■ Material provided
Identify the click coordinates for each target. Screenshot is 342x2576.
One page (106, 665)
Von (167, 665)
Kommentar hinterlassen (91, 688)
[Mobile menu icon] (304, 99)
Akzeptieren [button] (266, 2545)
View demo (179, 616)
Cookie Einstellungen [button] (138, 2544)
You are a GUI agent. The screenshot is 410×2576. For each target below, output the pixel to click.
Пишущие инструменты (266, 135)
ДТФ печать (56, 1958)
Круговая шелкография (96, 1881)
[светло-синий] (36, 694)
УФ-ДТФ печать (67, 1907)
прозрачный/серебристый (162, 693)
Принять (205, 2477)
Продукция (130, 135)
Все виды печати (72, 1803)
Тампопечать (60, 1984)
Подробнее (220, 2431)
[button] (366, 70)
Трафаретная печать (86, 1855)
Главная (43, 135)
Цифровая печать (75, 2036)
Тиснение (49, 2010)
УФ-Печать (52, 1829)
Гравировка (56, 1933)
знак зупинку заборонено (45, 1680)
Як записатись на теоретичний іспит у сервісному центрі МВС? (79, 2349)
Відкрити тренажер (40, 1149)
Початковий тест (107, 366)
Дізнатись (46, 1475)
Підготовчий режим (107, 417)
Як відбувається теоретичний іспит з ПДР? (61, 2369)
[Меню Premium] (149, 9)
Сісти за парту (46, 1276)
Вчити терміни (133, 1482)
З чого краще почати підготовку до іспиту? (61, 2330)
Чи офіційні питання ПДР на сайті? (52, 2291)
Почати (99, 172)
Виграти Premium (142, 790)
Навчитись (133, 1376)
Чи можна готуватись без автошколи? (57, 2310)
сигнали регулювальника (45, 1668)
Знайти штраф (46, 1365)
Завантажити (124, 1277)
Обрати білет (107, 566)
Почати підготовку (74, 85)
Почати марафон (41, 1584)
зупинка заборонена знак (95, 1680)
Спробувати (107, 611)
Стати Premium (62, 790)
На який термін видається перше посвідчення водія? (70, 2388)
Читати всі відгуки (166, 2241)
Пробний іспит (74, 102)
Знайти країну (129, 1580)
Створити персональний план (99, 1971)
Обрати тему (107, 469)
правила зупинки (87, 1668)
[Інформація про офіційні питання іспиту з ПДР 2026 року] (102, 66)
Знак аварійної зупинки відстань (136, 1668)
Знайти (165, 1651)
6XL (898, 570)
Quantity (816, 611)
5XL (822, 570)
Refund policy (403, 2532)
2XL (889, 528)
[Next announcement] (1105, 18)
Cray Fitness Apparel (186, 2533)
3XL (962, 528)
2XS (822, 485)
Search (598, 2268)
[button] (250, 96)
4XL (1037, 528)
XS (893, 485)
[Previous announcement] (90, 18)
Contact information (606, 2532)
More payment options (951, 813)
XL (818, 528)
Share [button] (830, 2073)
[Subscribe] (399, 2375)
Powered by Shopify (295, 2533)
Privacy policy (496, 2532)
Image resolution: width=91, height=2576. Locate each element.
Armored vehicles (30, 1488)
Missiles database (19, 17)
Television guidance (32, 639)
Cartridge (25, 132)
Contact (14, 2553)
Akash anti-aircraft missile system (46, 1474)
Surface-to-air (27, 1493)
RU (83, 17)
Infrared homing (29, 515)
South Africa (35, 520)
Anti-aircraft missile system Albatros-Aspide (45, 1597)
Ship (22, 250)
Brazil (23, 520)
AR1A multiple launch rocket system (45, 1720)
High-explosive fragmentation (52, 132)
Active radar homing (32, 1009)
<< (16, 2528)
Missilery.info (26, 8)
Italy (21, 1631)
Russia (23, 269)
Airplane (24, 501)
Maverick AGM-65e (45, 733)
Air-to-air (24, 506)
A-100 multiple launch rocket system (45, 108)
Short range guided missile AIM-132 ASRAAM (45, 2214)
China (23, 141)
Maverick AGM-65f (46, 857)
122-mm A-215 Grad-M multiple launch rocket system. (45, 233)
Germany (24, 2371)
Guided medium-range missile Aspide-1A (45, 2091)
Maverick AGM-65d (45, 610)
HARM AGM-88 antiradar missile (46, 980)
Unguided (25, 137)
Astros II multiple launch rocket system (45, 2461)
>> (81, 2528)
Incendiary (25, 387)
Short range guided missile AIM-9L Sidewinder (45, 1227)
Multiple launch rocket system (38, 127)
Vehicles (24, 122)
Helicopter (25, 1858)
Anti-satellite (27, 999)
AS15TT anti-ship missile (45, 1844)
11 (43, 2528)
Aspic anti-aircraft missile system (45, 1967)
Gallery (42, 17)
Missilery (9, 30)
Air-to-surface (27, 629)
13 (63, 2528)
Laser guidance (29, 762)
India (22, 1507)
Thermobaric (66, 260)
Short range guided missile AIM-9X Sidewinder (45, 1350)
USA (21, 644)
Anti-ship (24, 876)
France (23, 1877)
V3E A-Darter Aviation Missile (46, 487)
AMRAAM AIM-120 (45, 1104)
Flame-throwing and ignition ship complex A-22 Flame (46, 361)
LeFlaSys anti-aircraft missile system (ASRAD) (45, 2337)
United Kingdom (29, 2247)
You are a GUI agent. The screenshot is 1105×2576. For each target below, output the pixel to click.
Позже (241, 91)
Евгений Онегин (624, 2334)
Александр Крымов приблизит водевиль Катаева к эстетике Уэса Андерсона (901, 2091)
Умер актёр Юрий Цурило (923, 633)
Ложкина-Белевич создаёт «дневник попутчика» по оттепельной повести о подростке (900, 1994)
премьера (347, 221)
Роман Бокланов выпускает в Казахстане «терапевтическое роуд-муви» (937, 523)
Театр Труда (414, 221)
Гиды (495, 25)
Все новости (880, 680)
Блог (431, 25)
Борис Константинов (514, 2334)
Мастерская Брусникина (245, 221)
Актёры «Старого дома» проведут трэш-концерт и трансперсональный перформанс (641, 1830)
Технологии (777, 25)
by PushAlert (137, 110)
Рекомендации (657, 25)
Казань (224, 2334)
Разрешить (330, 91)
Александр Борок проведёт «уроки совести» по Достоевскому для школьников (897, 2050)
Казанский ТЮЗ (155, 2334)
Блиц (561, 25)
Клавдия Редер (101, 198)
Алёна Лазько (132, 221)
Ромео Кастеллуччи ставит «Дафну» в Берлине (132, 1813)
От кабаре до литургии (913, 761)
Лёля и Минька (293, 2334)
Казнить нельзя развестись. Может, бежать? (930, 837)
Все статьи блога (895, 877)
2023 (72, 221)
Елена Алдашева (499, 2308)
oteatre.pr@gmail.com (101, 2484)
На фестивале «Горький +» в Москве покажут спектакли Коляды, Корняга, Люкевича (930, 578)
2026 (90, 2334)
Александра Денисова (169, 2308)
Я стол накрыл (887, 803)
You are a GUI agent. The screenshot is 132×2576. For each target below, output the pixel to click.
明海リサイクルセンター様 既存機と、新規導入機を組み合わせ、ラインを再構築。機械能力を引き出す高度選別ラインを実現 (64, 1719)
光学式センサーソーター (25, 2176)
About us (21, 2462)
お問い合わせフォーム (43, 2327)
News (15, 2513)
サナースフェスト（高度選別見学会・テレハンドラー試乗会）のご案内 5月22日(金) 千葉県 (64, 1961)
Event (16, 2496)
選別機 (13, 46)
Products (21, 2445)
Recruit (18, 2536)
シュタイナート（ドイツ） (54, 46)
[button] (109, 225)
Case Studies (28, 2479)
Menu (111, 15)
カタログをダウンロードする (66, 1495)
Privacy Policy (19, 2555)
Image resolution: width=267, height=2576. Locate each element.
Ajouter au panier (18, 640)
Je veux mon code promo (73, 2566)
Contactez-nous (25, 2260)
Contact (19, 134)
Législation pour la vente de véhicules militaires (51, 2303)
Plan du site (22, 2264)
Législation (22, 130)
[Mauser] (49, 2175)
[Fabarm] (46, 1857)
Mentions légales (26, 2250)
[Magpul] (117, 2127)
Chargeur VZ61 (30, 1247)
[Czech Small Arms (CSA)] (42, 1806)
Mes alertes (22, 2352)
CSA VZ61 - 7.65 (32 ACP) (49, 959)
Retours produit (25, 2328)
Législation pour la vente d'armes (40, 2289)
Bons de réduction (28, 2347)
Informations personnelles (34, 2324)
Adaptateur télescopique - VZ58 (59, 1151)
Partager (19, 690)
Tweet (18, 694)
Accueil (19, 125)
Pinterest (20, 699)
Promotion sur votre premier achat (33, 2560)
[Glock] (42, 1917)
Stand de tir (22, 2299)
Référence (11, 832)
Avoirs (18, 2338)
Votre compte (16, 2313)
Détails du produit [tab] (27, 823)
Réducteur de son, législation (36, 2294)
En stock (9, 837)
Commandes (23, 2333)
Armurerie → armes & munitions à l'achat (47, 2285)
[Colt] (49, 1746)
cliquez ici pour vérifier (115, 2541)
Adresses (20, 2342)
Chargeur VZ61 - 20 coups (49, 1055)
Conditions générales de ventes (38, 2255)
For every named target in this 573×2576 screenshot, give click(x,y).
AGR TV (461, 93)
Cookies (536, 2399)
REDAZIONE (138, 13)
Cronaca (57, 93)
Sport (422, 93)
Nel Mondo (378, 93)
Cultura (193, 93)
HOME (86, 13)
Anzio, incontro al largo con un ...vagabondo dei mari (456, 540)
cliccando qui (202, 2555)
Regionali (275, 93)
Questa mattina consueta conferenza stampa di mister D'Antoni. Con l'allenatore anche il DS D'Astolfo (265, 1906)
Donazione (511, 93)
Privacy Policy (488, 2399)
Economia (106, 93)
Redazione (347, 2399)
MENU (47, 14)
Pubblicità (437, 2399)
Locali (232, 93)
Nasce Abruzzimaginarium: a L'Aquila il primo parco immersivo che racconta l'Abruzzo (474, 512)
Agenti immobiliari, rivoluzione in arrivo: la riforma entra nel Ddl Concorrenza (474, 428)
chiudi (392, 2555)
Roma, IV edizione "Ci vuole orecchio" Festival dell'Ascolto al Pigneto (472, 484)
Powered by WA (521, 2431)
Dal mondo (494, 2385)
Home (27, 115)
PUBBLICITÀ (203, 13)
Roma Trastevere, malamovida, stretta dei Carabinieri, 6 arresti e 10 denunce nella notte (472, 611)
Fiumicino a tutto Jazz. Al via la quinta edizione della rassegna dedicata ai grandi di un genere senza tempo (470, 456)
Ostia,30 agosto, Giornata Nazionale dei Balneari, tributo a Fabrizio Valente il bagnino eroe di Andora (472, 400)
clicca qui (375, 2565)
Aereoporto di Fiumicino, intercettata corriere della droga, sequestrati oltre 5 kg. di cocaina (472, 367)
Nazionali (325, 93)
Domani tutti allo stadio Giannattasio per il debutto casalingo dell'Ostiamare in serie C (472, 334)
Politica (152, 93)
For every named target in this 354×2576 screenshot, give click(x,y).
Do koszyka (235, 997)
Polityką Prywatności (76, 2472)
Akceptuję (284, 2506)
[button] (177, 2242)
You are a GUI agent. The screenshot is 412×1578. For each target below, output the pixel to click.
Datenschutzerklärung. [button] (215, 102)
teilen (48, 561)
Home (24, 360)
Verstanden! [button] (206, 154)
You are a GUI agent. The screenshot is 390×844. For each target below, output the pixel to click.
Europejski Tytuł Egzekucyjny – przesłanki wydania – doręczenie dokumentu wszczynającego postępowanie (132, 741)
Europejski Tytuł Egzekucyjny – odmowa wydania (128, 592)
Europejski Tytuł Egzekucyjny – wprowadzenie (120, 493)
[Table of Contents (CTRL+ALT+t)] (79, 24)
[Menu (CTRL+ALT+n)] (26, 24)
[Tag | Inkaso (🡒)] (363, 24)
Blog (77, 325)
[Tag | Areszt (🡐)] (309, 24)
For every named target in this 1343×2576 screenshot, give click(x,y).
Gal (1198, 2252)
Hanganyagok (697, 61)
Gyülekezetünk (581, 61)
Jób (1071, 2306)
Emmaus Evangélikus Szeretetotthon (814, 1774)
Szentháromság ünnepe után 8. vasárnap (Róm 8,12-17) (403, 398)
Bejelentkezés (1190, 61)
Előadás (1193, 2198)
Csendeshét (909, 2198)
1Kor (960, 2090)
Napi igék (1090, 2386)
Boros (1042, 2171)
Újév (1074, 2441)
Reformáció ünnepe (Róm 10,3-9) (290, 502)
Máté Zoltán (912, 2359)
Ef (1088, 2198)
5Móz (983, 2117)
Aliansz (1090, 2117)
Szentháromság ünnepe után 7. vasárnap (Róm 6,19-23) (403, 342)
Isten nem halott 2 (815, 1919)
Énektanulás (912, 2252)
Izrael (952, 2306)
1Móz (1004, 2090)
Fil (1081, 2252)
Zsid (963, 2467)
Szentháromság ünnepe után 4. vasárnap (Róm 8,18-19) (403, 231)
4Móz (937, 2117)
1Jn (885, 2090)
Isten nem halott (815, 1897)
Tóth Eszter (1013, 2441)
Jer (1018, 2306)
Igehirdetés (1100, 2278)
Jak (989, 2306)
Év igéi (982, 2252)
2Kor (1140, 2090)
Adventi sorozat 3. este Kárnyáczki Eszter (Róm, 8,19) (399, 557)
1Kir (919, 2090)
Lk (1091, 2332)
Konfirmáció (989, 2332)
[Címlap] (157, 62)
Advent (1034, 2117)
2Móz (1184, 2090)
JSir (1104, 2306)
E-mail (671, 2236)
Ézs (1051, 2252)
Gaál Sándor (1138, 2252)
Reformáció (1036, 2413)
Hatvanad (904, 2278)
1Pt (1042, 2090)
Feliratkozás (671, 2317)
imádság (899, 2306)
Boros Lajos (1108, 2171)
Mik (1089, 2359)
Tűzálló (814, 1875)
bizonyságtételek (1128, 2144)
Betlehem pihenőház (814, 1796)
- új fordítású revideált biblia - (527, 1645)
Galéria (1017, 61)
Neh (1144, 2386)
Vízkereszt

■ Problem details
In the listing above, find the line with "About us (21, 2462)" and the line with "Case Studies (28, 2479)", then reproduce both and every line between them exactly.

■ Response to the task
About us (21, 2462)
お問い合わせフォーム (43, 2327)
News (15, 2513)
サナースフェスト（高度選別見学会・テレハンドラー試乗会）のご案内 5月22日(金) 千葉県 (64, 1961)
Event (16, 2496)
選別機 (13, 46)
Products (21, 2445)
Recruit (18, 2536)
シュタイナート（ドイツ） (54, 46)
[button] (109, 225)
Case Studies (28, 2479)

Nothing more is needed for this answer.